Cette édition ne saurait ignorer les revendications sociales qui agitent le pays. Sans oublier sa vocation première : révéler des films exigeants, eux aussi en prise avec le monde.
Il y a dans la longue histoire du Festival de Cannes une scène primitive qui a chevillé à jamais son histoire à celle de l’actualité politique et sociale française : l’annulation de la manifestation en mai 68, quelques jours après son inauguration, à la suite d’un appel et d’actions de professionnels du cinéma, par solidarité avec les mouvements de grève générale qui embrasaient la France.
Sans forcément remonter à ces temps héroïques, le Festival a souvent su, plus modestement, ne pas rester sourd aux différentes tensions qui agitaient l’extérieur de cette bulle, dont le cœur est consacré par l’art du cinéma le plus exigeant et la surface, plus clinquante, occupée par un déploiement massif des industries du luxe et les puissances de l’argent.

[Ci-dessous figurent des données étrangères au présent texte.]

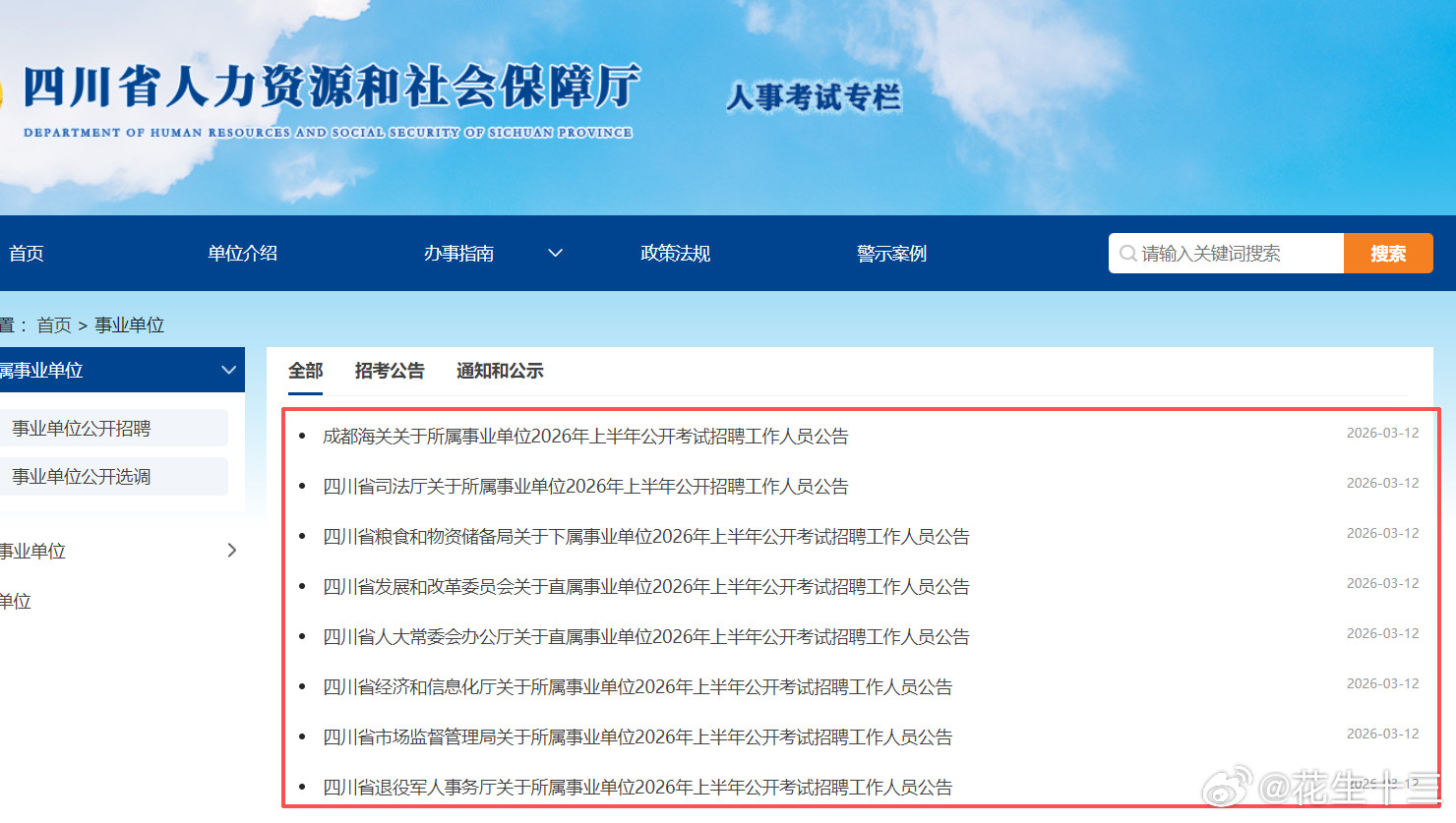Open the 办事指南 dropdown menu

click(x=459, y=253)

Quelques jours après une Cinémathèque occupée
Il est à espérer que le Festival saura aménager des espaces de visibilité aux revendications sociales qui animent aujourd’hui la France, avec comme poumon la place de la République et le mouvement Nuit debout – comme il a su le faire dès la conférence de presse à Paris le mois dernier, en permettant à une délégation d’intermittents de prendre la parole avant l’annonce de la programmation.

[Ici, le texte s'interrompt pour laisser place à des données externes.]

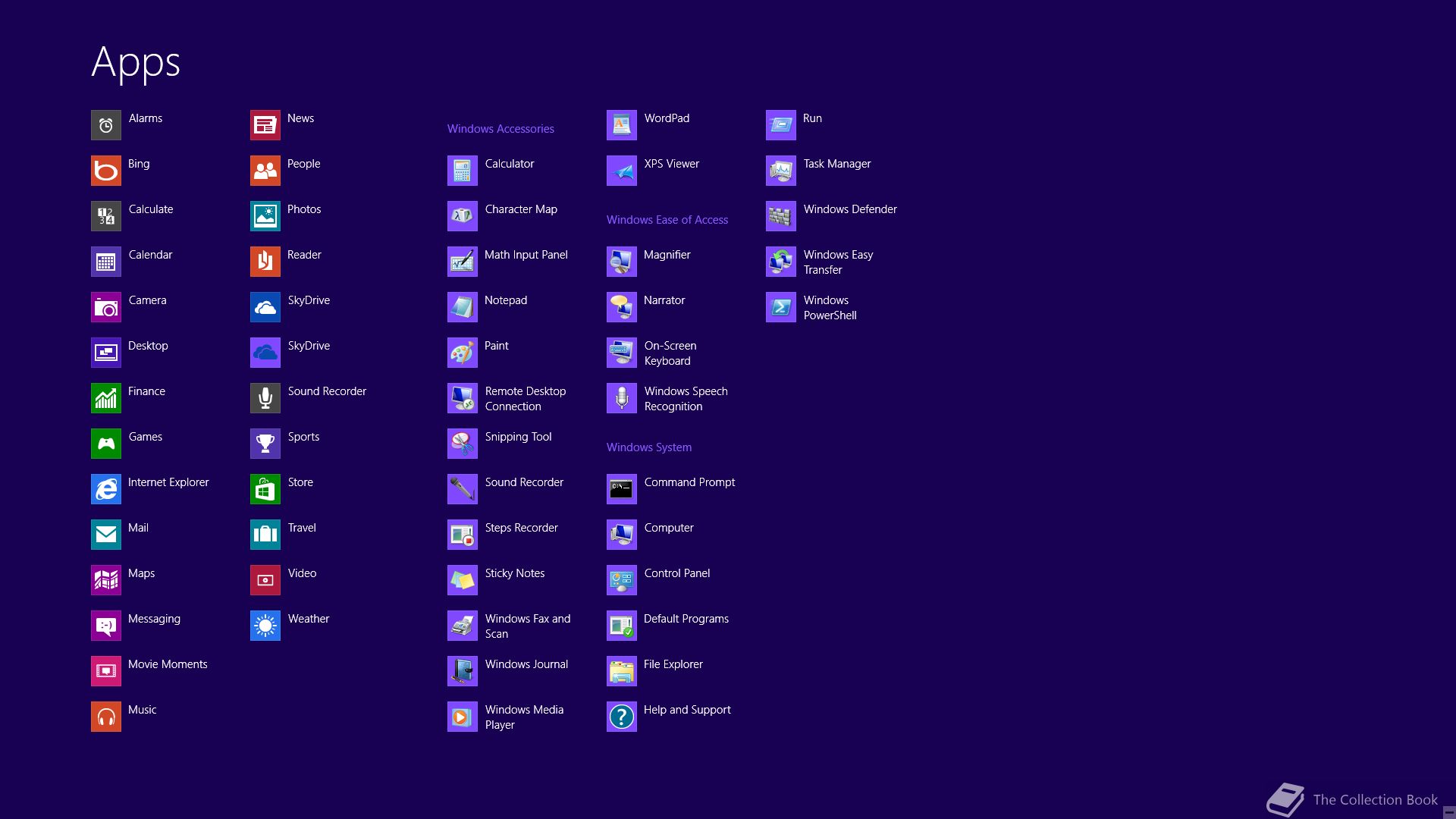Image resolution: width=1456 pixels, height=819 pixels.
Task: Click the Task Manager label
Action: 837,164
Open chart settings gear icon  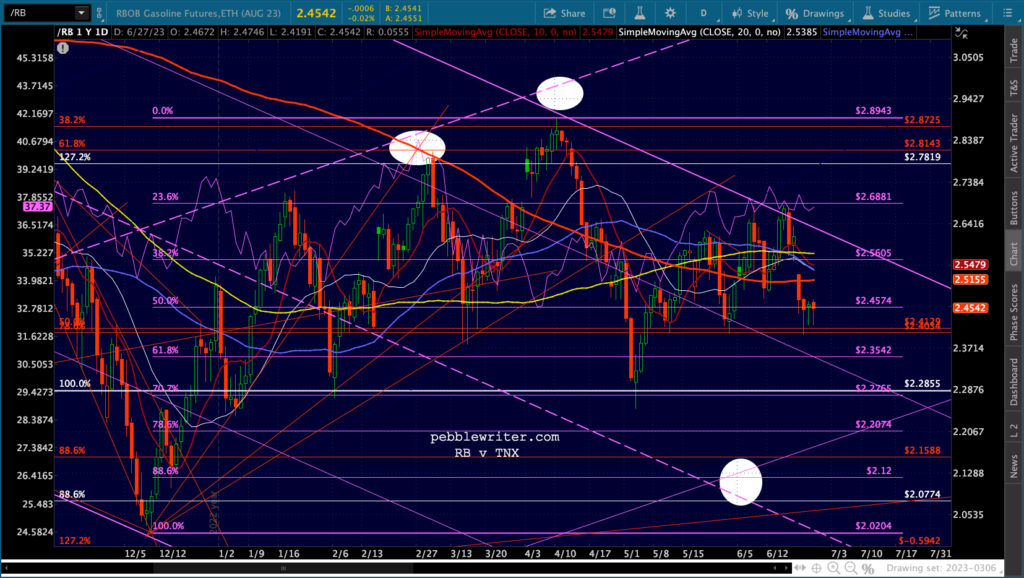click(670, 13)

On ignore si des actions sont prévues pendant le Festival. Mais elles paraissent plus que prévisibles, quelques jours à peine après une occupation de la Cinémathèque française qui s’est soldée par l’intervention de CRS – découvrir sur Periscope, filmée par Rémy Buisine, l’extraction de ce temple national du cinéma par les forces de l’ordre de ces jeunes gens, tandis que scintillait, impavide, écrit au néon jaune sur une paroi de l’entrée, “Gus Van Sant, exposition”, était un spectacle assez poignant.
Mais c’est aussi à l’intérieur des salles qu’on attend du Festival de Cannes qu’il fournisse des outils de compréhension, voire d’intervention, face au durcissement du monde du travail, au délitement des solidarités sociales. Des films, nous ne savons encore que peu de choses, mais dans les pages suivantes nous vous parlons de ceux que certains ont déjà vus et aimés (dont la farce flamboyante et féroce de Paul Verhoeven, Elle).
Juste la fin d’un monde moins injuste ?
Et puis il y a les titres des films programmés, sur lesquels il est permis de rêver. Rester vertical, c’est celui du nouveau film furieusement attendu d’Alain Guiraudie (trois ans après le génial Inconnu du lac). Rester vertical, un beau programme, riche de polysémie et de promesses en jaillissements de toutes sortes, qui résonne sans le vouloir avec la position prônée par le vocable Nuit debout.
Juste la fin du monde, annonce le film de Xavier Dolan (sur lequel nous reviendront longuement dans le prochain numéro). Juste la fin du monde ? On ne veut évidemment pas croire qu’on en soit là. Mais on attendra, cette année plus encore, de Cannes et du cinéma qu’ils concourent au difficile acheminement vers un monde en tout cas moins injuste.